### Excerpted passage
Sense and Sensibility (1995) dir. by Ang Lee

Shout out to Jane Austen. She really knows how to write a story. Her novels have made so many great screen adaptations. Don’t even get me started on Pride and Prejudice with Colin Firth and Jennifer Ehle. Emma Thompson wrote the screenplay for Sense and Sensibility. She also plays Elinor Dashwood, the sensible sister to Kate Winslet’s Marianne Dashwood, who is a compulsive romantic. These sisters have their trouble with money and love, but don’t worry, it all turns out for the best in the end. As well as the social commentary, the frocks and bonnets and English countryside, there are many things to love about this film. The acting is great and it’s directed by two-time Oscar winner, Ang Lee. If you’re shy of period films this one is bound to make you fall in love.

Titanic (1997) | dir. by James Cameron

Written by James Cameron and starring Leonardo DiCaprio and Kate Winslet, Titanic is a story of star-crossed lovers. Not surprisingly, it ends badly. Not only does a giant iceberg ruin their date but also one of the lovers freezes to death. This was a massive film. It cost a bunch, made a bunch more, won a whole throng of awards including eleven Academy Awards and made James Cameron the self-proclaimed king of the world. It started the craze of standing at the front of a boat with your arms out saying ‘I’m flying’. It’s beautiful, stylish, romantic and action packed. Kate and Leo have great chemistry but this epic is epic. Running at 194 minutes, you’ll definitely need to pack some snacks.

Gladiator (2000) | dir. by Ridley Scott

Gladiator is a testosterone-fuelled period piece with most of the frocks and bonnets worn by dudes. Taking us all the way back to ancient Rome, a man vows to get revenge for the murder of his wife and child. Russell Crowe stars as the Gladiator and he kicks some serious ass. This is a huge movie which won five Oscars including best picture – though Ridley Scott missed out on Best Director. This is an epic movie about power, revenge and justice. There are stunning action sequences and a cast of thousands, which includes tigers. If you like swords, horses and blood then this might be the period drama to get your juices flowing.

### Supplied information
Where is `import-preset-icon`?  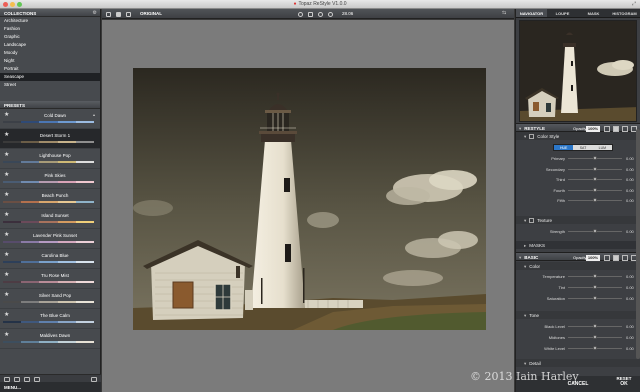
import-preset-icon is located at coordinates (37, 379).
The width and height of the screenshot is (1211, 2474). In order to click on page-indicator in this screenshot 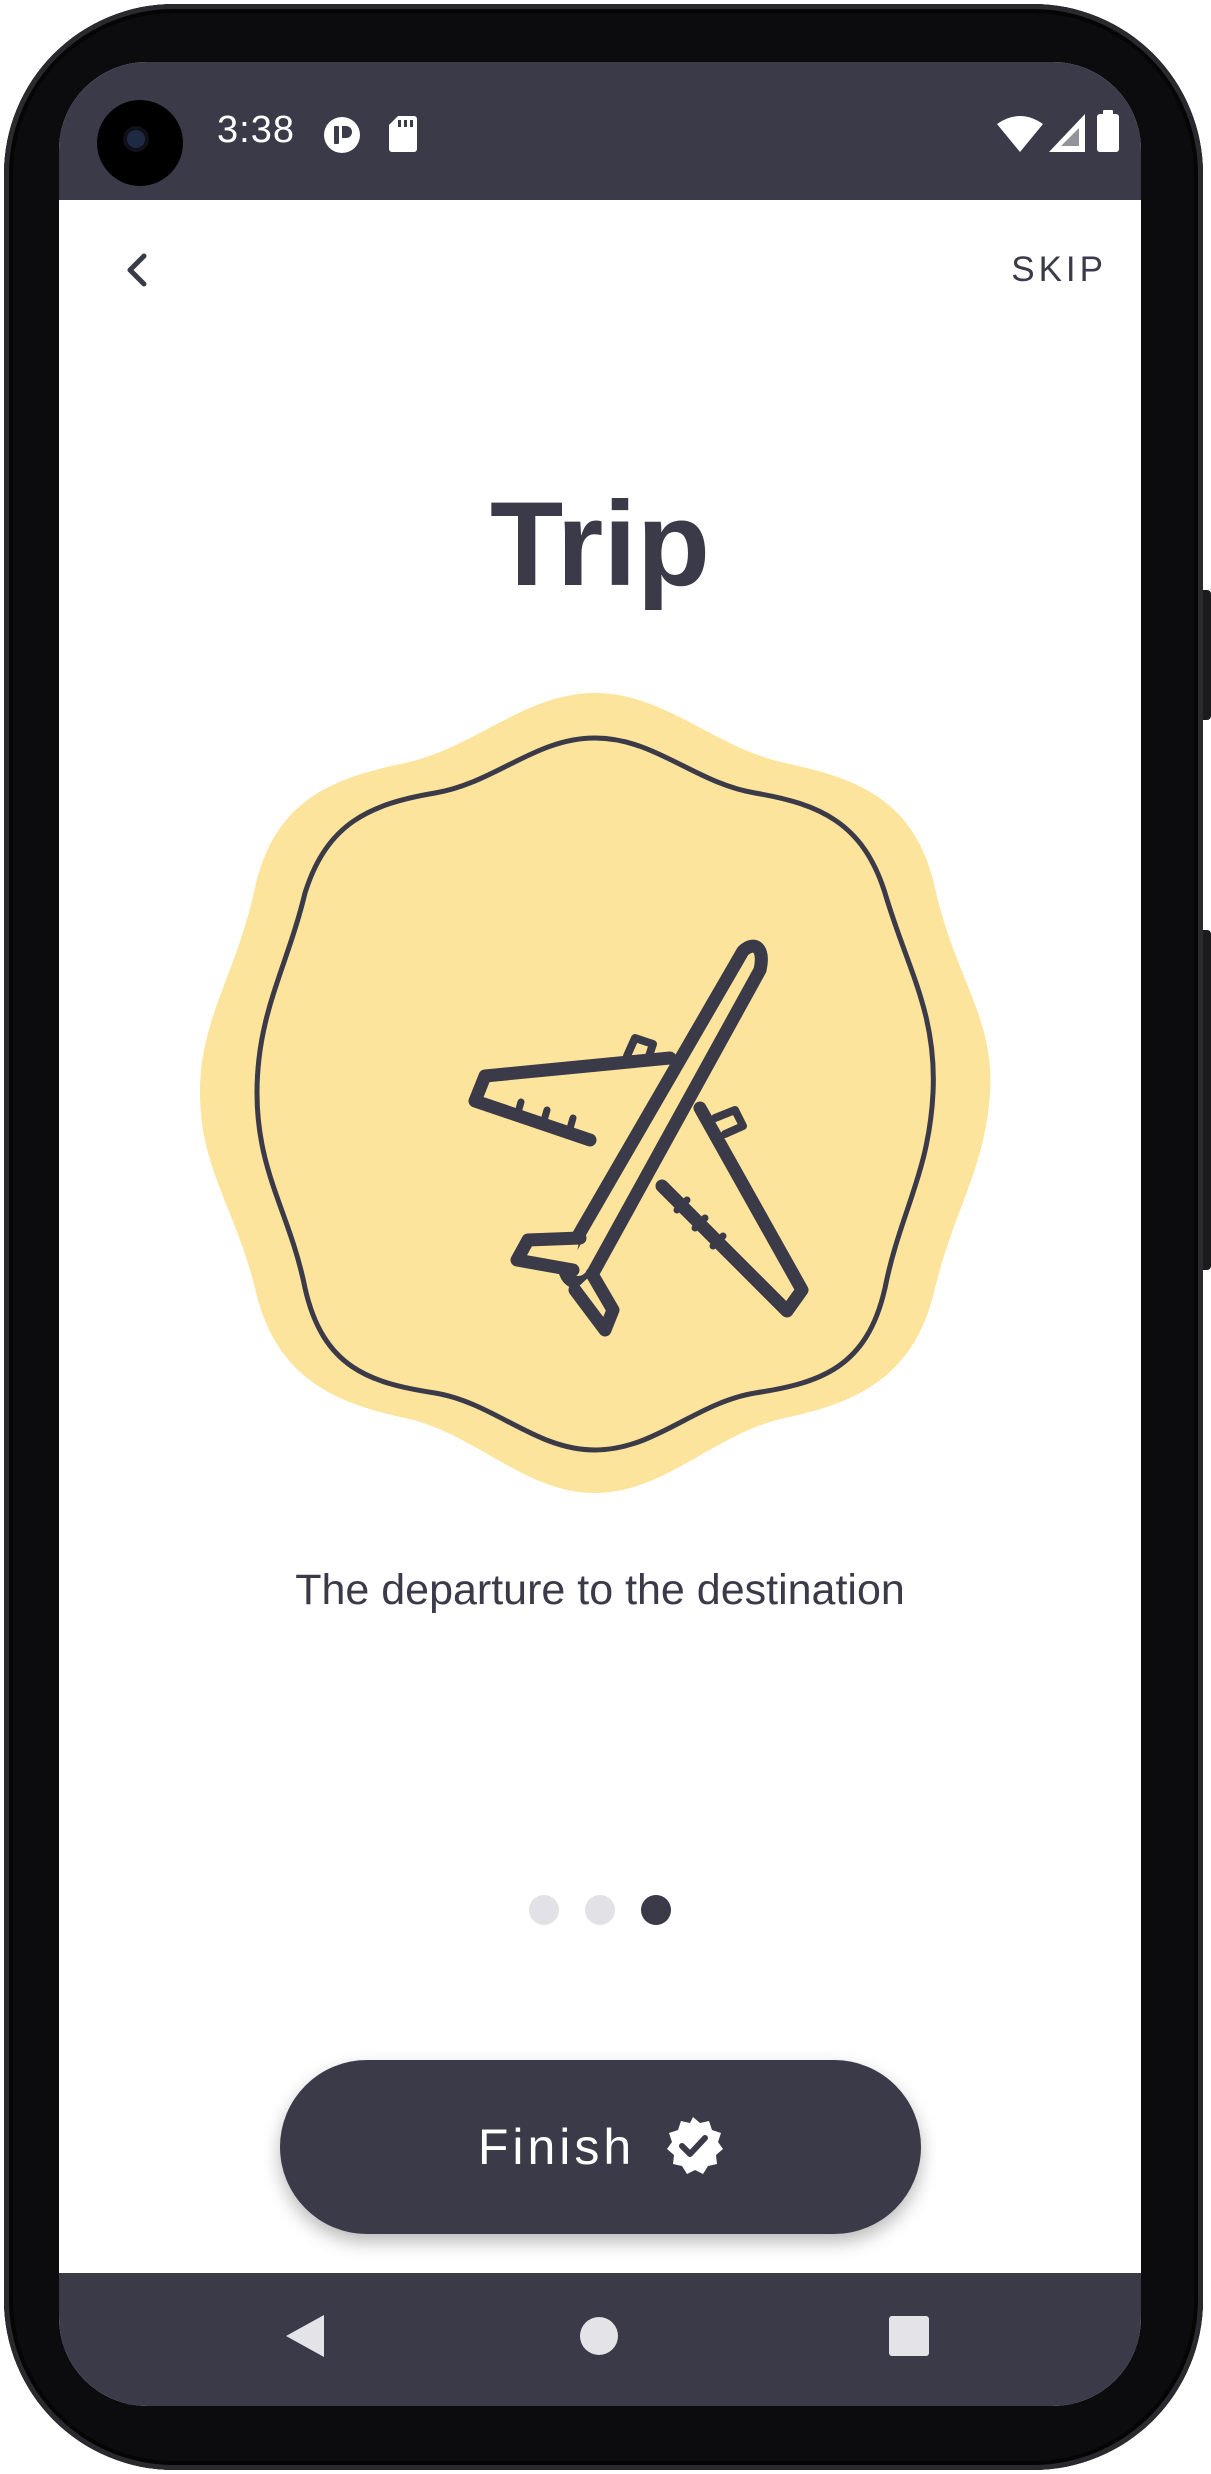, I will do `click(600, 1910)`.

### What you should do
Write the next part of the period film roundup, picking up right after its last sentence.

### Answer to this task
Marie Antoinette (2006) | dir. by Sofia Coppola

Both written and directed by Sofia Coppola, Marie Antoinette stars Kirsten Dunst and Jason Schwartzman. It’s a colourful portrayal of the French Queen’s rise to power with an awesome soundtrack. And I mean literally colourful. The costumes are stunning. They’re lavish and bold and hot pink and purple. Pretty spectacular. And Milena Canonero won the Academy Award for her design. Sofia Coppola adds a modern twist to this historic tale making it fun, youthful and fresh. Marie Antoinette a kind of retro-Kardashian. She becomes lost in money and power and indulges her every urge while people starve. This film is a visual feast. It’s alive and sexy and probably the only period film that features songs by The Strokes, Adam and the Ants and New Order.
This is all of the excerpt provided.